Structural Characterization of Multicomponent Crystals Formed from Diclofenac and Acridines

Abstract

Multicomponent crystals containing diclofenac and acridine (1) and diclofenac and 6,9-diamino-2-ethoxyacridine (2) were synthesized and structurally characterized. The single-crystal XRD measurements showed that compound 1 crystallizes in the triclinic P-1 space group as a salt cocrystal with one acridinium cation, one diclofenac anion, and one diclofenac molecule in the asymmetric unit, whereas compound 2 crystallizes in the triclinic P-1 space group as an ethanol solvate monohydrate salt with one 6,9-diamino-2-ethoxyacridinium cation, one diclofenac anion, one ethanol molecule, and one water molecule in the asymmetric unit.
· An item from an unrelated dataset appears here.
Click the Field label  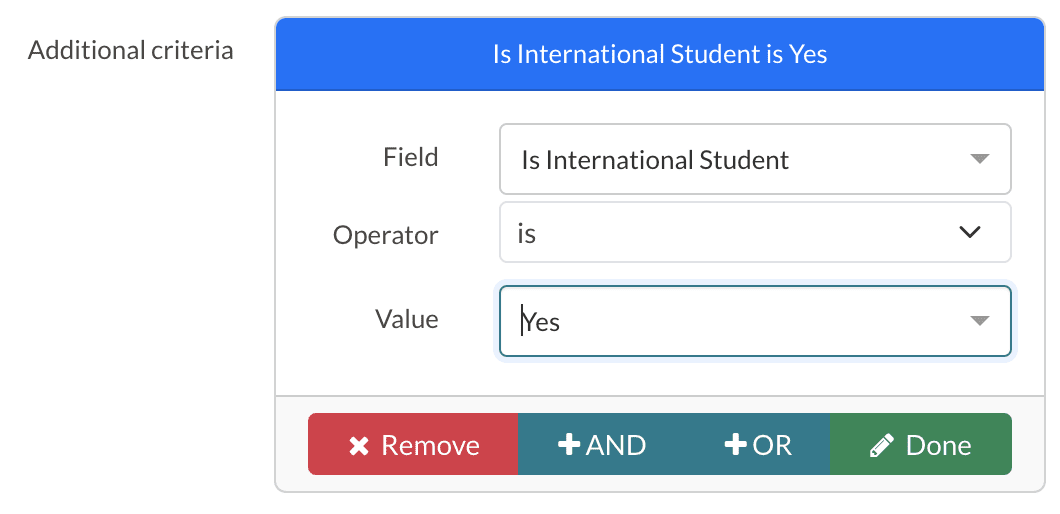click(410, 157)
In the crystals of the title compounds, diclofenac and acridines ions and solvent molecules interact via N–H· · · O, O–H· · · O, and C–H· · · O hydrogen bonds, as well as C–H· · · π and π–π interactions, and form heterotetramer bis[· · · cation· · · anion· · · ] (1) or heterohexamer bis[· · · cation· · · ethanol· · · anion· · · ] (2). Moreover, in the crystal of compound 1, acridine cations and diclofenac anions interact via N–H· · · O hydrogen bond, C–H· · · π and π–π interactions to produce blocks, while diclofenac molecules interact via C–Cl· · · π interactions to form columns. In the crystal of compound 2, the ethacridine cations interact via C–H· · · π and π–π interactions building blocks, while diclofenac anions interact via π–π interactions to form columns.